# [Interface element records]
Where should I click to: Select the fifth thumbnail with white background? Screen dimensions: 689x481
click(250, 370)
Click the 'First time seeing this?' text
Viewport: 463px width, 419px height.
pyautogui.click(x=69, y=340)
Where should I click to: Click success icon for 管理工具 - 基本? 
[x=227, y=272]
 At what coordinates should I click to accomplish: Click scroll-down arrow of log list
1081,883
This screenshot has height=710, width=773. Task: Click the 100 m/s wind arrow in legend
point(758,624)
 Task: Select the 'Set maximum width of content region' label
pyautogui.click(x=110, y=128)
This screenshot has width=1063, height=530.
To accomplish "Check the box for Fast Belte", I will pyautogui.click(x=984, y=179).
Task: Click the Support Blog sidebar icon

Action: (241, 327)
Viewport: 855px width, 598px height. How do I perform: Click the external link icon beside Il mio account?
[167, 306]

# [Given problem]
Copy out every one of the records above, word for word.

# [Finished answer]
Where should I click to: Select the fifth thumbnail with white background? Screen dimensions: 689x481
click(250, 370)
Click the 'First time seeing this?' text
Viewport: 463px width, 419px height.
pyautogui.click(x=69, y=340)
Where should I click to: Click success icon for 管理工具 - 基本? 
[x=227, y=272]
 At what coordinates should I click to accomplish: Click scroll-down arrow of log list
1081,883
This screenshot has height=710, width=773. Task: Click the 100 m/s wind arrow in legend
point(758,624)
 Task: Select the 'Set maximum width of content region' label
pyautogui.click(x=110, y=128)
This screenshot has width=1063, height=530.
To accomplish "Check the box for Fast Belte", I will pyautogui.click(x=984, y=179).
Task: Click the Support Blog sidebar icon

Action: (241, 327)
Viewport: 855px width, 598px height. How do I perform: Click the external link icon beside Il mio account?
[167, 306]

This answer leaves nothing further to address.